O texto escrito na década de 1950 narra a história de amor e desilusão dos primos Rosa e Renato, que, embora apaixonados, acabam seguindo caminhos distintos, sobretudo por pressão da família abastada do rapaz. “Somos escravos de tudo que desêjamos possuir. Ninguem é livre neste mundo”, escreve Carolina. O livro também acompanha trechos do manuscrito original com a caligrafia da autora e conserva a estética da autora. O prefácio é assinado por Denise Carrascosa e posfácio por Fernanda Silva e Sousa.
“Oração para desaparecer”, de Socorro Acioli (Companhia das Letras)
Recém-lançado pela jornalista Socorro Acioli, o livro foi o mais comprado na Flip 2023 pelos leitores que compareceram à Festa Literária em novembro passado. A trama de “Oração para Desaparecer” conta a história de uma mulher que, sem lembrança nenhuma de seu passado, precisa reconstruir a vida em um lugar completamente desconhecido, apenas com a língua portuguesa como porto seguro. A narrativa foi escrita durante uma oficina orientada pelo colombiano Gabriel García Márquez, em 2006, em Cuba. Ela foi a única brasileira aceita para participar do projeto naquele ano.
Além de jornalista e escritora, Socorro é professora, doutora em estudos de literatura pela Universidade Federal Fluminense (UFF) e coordenadora da especialização em escrita e criação da Universidade de Fortaleza (Unifor). É autora de mais de vinte livros publicados, entre eles “Ela tem olhos de céu”, que recebeu o prêmio Jabuti de literatura infantil; a coletânea de poemas “Takimadalar, as ilhas invisíveis”.
“Salvar o Fogo”, de Itamar Vieira Junior (Todavia)
O novo lançamento do escritor baiano Itamar Vieira Junior, conhecido pelo sucesso de Torto Arado, mal estreou e já entrou para a lista de best-sellers de Veja. A obra também esteve no ranking dos 10 mais vendidos na Flip 2023. “A leitura é indissociável do processo educacional de qualquer sociedade. Pensar em qualquer movimento de educação sem considerar o livro, sem incluir cultura e arte como parte desse processo, é pensar de maneira incompleta”, defendeu o escritor ao ressaltar a importância de políticas públicas para fomentar a literatura.
Aqui, o autor entrega mais uma ótima narrativa que explora problemas de raça e classe enraizados no nosso contexto rural. A trama ficcional acompanha Moisés, que vive com seu pai e sua irmã em Tapera do Paraguaçu.
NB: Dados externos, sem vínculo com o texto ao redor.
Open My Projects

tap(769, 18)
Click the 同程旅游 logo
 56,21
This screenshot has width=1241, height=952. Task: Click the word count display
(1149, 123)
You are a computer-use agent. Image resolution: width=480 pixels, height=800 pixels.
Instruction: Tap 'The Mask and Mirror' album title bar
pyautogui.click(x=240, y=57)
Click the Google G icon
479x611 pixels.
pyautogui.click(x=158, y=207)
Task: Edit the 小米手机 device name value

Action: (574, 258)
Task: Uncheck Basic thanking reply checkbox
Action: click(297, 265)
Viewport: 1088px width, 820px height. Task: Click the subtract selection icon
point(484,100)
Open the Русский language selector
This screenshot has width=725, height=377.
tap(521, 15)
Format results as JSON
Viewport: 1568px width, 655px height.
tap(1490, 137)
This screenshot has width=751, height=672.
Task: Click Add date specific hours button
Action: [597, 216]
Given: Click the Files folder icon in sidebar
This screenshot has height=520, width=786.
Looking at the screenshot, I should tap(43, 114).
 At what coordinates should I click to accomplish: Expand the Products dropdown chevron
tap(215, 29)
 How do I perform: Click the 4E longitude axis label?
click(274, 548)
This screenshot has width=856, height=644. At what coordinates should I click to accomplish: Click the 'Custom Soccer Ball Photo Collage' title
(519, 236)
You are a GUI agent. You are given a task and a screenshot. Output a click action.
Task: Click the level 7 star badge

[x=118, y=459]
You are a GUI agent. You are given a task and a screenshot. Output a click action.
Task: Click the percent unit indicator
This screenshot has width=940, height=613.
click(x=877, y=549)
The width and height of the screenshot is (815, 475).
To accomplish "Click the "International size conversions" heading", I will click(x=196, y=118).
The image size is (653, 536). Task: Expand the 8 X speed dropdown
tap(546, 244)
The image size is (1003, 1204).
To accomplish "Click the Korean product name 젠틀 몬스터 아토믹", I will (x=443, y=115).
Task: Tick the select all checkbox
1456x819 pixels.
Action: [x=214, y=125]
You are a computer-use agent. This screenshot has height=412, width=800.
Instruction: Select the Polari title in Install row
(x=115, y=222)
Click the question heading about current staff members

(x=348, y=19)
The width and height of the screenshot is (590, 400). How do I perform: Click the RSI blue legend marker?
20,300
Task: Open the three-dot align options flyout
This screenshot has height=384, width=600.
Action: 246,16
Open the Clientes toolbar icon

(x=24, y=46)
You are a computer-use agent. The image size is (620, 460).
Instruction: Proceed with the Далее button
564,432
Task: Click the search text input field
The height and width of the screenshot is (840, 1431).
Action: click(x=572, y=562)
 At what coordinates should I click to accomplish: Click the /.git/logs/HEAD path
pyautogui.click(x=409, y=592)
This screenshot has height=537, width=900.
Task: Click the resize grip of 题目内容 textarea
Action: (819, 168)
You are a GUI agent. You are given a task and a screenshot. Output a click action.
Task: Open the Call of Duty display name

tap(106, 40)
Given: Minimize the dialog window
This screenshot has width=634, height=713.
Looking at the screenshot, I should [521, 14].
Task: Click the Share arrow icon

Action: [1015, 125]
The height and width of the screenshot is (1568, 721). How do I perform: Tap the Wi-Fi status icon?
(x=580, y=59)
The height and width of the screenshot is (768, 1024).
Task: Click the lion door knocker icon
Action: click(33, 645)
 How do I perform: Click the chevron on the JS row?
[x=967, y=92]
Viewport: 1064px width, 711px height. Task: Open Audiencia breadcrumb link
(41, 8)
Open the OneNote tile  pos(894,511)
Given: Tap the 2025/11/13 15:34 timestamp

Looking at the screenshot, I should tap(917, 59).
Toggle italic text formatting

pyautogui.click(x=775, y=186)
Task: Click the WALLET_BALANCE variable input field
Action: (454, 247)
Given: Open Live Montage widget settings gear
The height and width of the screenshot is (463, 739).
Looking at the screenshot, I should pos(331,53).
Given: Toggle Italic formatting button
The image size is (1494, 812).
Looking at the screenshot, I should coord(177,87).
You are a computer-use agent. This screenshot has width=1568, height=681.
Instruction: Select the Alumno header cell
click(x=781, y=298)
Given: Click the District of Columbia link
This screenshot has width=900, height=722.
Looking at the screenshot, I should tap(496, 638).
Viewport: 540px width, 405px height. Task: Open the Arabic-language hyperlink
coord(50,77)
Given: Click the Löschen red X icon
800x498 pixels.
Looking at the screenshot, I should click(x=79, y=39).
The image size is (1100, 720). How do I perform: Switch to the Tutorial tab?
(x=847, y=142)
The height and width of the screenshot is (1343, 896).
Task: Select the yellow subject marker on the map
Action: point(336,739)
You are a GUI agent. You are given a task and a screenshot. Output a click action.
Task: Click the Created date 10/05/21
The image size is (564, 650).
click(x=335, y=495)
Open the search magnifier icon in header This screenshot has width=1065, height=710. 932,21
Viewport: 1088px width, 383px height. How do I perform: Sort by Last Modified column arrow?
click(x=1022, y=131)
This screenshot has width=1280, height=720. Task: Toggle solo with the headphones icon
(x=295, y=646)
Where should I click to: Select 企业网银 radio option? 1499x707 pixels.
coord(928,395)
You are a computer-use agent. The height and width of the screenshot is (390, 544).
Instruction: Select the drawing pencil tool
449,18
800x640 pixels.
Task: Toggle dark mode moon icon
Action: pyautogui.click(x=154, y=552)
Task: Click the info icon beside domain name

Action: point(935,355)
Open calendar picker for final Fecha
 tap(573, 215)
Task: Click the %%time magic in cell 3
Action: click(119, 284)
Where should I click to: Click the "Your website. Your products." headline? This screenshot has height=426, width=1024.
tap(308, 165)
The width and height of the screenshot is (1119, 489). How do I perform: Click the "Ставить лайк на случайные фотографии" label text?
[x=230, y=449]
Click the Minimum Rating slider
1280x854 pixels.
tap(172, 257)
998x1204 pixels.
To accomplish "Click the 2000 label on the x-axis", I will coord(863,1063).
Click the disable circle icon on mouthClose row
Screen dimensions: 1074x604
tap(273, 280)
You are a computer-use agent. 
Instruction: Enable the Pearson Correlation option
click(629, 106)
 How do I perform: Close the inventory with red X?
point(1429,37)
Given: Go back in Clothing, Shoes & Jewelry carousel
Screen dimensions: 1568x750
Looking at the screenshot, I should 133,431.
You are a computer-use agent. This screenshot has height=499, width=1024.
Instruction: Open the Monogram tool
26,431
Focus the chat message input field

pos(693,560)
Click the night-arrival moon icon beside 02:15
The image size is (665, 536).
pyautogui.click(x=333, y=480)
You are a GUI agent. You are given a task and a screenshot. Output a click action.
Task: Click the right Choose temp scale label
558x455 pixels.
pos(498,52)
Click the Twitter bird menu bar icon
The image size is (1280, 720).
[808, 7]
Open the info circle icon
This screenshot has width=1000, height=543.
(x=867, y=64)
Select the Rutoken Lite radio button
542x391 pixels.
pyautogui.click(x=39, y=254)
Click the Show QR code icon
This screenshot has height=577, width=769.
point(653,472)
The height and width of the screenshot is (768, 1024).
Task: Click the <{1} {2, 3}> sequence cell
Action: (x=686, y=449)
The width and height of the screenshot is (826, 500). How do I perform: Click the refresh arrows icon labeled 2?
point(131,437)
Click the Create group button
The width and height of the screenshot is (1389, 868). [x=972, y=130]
Tapera é um povoado de agricultores, pescadores e ceramistas de origens afro-indígena que vive ao mando da igreja (dona de um mosteiro construído no século XVII). Órfão de mãe, o protagonista encontra afeto em Luzia, estigmatizada por seus supostos poderes sobrenaturais.
“Se a cidade fosse nossa”, de Joice Berth
Quem tem direito à cidade? Este é o questionamento principal do livro em que arquitetura, urbanismo, crítica racial e feminismo se cruzam. A autora explica a história da formação das cidades brasileiras desde o período colonial deixando evidente as heranças higienistas de cada projeto e repensando os conceitos de centro e periferia. O mais interessante é que ela associa pensamentos de Lina Bo Bardi e Diébédo Francis Kéré referenciando autoras do movimento negro — como Angela Davis, bell hooks e Patrícia Hill Collins — além do educador Paulo Freire e do geógrafo Milton Santos, só para citar alguns. Berth também ousa ao propor alternativas para que os municípios brasileiros deste século possam se transformar no que chama de “espaços de sinergia de saberes” visando uma chance de coexistência sem distinção de gênero, raça, classe ou orientação sexual.